The past three postseasons have been rough on Alex Rodriguez. The Yankees haven’t won a series and Alex, their best hitter, hasn’t contributed much. It’s a recipe for press disaster. Take a player who puts up gaudy numbers, combine it with a little postseason failure, and in just a few short seasons you have a half-baked “he can’t hit in the postseason” narrative. It’s one that will haunt Alex Rodriguez until he earns a ring.
The narrative is, in some ways, helpful. It’s helpful, for instance, to the enraged fan who needs a scapegoat. The Yankees fielded good teams from 2005 through 2007, enough to win the division twice and the Wild Card in the other (a season in which they had the best second-half record in baseball). But when the calendar flipped to October, the Yankees faltered, and A-Rod was at the center of it.
The 2005 season was a strange one. The Yankees had infamously started 11-19, but thanks to a Tino Martinez home run tear and some lucky pitching maneuvers, the Yankees rallied back to win the AL East on the season’s penultimate day. Their first round opponents that year were the Anaheim Angels, the team that knocked them out of the 2002 playoffs in just four games.
Alex strode to the plate 23 times, but collected only two hits, as many as Bubba Crosby. He did draw six walks, but after a first round exit that’s no consolation to the grieving, possibly perturbed, fan. The further we get from the series, the easier it is to reflect and say: You know what? Alex made as many outs that series as Derek Jeter (15). Yes, Jeter hit two homers and recorded seven hits to one walk — he clearly had the better series. The point is that it wasn’t all bad for Alex, though at the time all blame came back to him*.
* And Randy Johnson, and Gary Sheffield or Bubba Crosby…
It didn’t seem possible, but things were actually worse in 2006. The powerhouse Yankees offense, in which Robinson Cano batted ninth, annihilated the Detroit Tigers in Game 1, The slaughter came in the third inning, when the first six Yankees reached safely. Jason Giambi, the fifth, hit a two-run homer to make the score 5-0. Alex followed with a single. It would be his only hit of the series. The only other time he reached was when he was hit by a pitch. The saga ended when Joe Torre penciled him into the eight spot in the lineup, ahead of only Melky Cabrera.
It wasn’t always this way for A-Rod.
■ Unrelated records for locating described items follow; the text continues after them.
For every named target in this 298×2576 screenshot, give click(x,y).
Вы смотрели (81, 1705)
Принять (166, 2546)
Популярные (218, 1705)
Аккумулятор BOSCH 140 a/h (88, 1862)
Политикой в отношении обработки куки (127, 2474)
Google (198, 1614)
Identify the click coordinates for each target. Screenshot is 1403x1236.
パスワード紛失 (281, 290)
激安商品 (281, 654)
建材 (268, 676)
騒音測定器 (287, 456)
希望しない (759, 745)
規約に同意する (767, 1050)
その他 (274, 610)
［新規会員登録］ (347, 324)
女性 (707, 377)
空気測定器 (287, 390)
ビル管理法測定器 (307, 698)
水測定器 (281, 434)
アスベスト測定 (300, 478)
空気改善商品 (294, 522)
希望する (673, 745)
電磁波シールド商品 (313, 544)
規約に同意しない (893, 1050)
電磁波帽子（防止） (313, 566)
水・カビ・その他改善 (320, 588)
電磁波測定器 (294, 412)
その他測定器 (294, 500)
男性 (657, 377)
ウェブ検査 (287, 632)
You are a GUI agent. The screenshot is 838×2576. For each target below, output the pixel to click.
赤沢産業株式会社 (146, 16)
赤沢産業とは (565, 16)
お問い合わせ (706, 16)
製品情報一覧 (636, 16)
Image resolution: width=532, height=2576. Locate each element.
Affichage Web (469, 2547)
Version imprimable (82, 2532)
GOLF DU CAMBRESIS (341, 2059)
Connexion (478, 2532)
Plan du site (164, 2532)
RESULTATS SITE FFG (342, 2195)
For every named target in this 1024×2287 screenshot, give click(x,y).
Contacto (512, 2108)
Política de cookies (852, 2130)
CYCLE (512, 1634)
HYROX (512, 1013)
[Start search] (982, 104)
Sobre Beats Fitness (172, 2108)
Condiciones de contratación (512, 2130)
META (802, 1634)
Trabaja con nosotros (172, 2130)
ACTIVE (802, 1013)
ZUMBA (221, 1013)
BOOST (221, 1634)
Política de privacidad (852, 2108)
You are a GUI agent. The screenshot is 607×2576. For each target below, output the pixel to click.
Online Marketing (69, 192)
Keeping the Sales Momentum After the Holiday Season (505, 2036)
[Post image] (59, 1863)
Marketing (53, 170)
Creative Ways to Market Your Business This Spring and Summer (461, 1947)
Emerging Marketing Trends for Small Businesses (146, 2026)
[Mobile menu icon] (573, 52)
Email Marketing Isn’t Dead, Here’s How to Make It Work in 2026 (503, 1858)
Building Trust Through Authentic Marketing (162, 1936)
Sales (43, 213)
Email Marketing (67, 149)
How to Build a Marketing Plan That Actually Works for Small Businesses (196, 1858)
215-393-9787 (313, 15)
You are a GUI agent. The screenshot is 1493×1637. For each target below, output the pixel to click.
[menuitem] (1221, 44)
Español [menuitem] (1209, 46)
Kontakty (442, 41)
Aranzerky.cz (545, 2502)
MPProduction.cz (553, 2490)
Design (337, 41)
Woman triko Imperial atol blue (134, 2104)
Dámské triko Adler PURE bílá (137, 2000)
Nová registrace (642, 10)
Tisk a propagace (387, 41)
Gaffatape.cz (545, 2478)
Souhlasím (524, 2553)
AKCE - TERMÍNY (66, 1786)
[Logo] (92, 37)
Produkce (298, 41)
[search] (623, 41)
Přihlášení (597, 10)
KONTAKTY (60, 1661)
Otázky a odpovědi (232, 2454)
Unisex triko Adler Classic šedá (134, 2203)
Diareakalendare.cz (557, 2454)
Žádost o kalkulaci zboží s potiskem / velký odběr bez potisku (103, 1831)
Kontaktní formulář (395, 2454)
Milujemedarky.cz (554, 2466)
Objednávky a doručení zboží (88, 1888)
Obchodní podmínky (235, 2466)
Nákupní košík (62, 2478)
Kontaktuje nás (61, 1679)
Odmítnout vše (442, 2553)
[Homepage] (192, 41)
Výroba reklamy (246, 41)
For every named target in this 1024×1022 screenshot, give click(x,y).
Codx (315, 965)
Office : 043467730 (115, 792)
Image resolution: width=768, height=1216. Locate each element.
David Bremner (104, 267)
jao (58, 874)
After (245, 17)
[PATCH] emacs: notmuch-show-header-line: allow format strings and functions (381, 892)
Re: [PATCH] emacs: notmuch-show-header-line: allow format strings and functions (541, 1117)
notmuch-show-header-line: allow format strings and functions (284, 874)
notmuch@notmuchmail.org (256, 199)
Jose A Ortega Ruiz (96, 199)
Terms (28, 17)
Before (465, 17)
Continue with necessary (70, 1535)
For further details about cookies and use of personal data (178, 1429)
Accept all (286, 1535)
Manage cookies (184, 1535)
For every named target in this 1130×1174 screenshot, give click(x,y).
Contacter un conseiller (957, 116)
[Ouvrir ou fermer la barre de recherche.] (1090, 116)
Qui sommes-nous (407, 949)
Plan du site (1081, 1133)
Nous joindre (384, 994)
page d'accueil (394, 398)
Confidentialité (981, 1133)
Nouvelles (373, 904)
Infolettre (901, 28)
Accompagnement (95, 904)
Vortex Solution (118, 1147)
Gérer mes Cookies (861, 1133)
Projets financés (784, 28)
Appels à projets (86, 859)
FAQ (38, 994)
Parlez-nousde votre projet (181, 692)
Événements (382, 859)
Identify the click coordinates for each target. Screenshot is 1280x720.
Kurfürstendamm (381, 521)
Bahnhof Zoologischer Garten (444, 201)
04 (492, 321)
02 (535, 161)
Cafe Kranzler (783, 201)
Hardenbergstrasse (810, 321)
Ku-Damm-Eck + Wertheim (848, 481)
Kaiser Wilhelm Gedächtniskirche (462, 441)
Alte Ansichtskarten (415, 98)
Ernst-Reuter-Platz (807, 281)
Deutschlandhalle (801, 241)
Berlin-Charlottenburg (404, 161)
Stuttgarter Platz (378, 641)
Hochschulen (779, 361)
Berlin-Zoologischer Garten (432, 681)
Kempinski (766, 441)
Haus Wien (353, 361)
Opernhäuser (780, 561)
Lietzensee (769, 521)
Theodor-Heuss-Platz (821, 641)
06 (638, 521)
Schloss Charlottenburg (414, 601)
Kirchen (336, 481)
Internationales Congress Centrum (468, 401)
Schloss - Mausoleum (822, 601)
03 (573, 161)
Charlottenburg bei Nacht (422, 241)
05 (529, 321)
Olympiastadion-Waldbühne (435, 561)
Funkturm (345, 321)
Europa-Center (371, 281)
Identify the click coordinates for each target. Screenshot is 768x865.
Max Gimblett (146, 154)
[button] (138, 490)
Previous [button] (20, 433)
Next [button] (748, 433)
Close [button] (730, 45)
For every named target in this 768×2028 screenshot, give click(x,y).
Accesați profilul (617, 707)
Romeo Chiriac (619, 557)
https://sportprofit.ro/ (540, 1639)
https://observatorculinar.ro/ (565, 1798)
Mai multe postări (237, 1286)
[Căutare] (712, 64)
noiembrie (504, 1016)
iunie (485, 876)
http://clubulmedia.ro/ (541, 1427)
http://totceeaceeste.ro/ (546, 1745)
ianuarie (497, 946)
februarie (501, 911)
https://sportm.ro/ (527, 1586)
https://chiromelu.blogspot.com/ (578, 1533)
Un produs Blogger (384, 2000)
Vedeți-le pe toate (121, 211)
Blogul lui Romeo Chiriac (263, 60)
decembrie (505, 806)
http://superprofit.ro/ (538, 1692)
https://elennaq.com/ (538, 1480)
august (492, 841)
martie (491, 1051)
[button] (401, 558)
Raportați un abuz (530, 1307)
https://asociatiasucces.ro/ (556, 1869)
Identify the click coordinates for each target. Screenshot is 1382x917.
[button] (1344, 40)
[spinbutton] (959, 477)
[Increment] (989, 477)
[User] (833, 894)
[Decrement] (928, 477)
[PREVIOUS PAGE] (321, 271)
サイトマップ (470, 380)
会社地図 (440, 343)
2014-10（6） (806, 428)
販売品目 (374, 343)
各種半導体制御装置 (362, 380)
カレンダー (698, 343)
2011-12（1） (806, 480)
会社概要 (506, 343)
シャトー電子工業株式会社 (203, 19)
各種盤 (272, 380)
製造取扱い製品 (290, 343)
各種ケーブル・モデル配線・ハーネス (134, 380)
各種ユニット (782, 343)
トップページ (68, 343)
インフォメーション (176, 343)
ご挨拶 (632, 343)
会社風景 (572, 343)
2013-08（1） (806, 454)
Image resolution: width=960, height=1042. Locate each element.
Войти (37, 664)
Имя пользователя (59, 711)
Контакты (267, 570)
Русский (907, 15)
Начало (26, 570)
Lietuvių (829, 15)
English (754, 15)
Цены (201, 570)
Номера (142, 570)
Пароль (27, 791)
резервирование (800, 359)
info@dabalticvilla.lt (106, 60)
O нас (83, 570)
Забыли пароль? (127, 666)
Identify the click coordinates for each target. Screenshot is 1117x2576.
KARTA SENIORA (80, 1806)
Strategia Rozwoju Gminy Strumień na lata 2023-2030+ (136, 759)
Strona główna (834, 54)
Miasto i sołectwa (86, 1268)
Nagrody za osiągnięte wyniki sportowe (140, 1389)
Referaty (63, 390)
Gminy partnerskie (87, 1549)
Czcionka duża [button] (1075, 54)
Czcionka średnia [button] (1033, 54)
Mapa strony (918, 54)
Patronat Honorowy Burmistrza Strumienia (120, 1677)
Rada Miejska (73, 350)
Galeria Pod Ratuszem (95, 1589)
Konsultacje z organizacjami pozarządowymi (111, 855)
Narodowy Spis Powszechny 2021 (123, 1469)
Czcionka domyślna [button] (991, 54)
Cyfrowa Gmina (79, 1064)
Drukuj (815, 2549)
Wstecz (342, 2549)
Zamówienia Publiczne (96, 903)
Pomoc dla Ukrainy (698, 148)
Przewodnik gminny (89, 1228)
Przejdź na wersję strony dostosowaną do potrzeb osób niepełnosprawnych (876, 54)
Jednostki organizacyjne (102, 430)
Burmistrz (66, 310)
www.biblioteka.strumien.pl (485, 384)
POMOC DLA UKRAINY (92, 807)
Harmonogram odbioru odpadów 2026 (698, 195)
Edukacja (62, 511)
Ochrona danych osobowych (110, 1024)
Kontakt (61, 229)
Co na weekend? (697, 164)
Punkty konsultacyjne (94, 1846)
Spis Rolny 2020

He started off his postseason career well enough, going 9 for 29 in his first two series (1997 and 2000 ALDS). Then he broke out in the 2000 ALCS against the Yankees. he went 9 for 22 with two homers and two doubles, a standout, along with John Olerud, among a mostly stagnant Mariners offense. Even the great Edgar Martinez was held in check that series. Alex did all he could, but when guys like David Bell (4 for 18) and Mike Cameron (2 for 18) are getting plenty of at bats, it just isn’t enough.
A trip to Texas cost Alex three years of playoff time, but when he returned to October with the Yankees in 2004, it was like he’d been practicing for that moment since 2000. He led the team with eight hits and three doubles, and struck out only once. Through the first three games of the 2004 ALCS he was 6 for 14 with two doubles and a homer. In Game 4 he launched a two-run homer in the third to give the Yanks an early lead. To that point, life as a Yankee in the postseason was going great for Alex Rodriguez.
He wouldn’t hit another homer until Game 4 of the 2007 ALDS, in the bottom of the seventh, with the Yankees already down 6-2 and eight outs from elimination. He hadn’t hit well to that point in the series, picking up just two hits in the first three games. After such a magnificent season, A-Rod had again struggled in the playoffs. Not as badly as in 2006, and not even as badly as in 2005. But the Yankees had lost, and A-Rod was nowhere to be found.
My father thinks that A-Rod’s defining moment as a Yankee came in the eighth inning of Game 5. Two innings prior Derek Jeter had doubled home three runs, giving the Yanks a 4-2 lead. Miguel Cairo led off the top of the eighth with a double, and Derek Jeter bunted him to third. Of all the possible results in that situation, A-Rod got the second worst: he struck out (lining into a double play would obviously be the worst). He didn’t even put the ball in play to give Cairo a chance to score. While I disagree that it was his defining moment, there’s no denying that he’s been in a massive postseason slump ever since.
Will 2009 be the year of A-Rod? Or will he again slump when it counts the most? We won’t know until this thing gets underway. The good news: we know that the people who say “he can’t hit in the playoffs” are wrong. He can, and he has. Lately, he hasn’t. I guess “he hasn’t hit in the playoffs lately” doesn’t have quite the same ring as “he can’t hit in the playoffs.”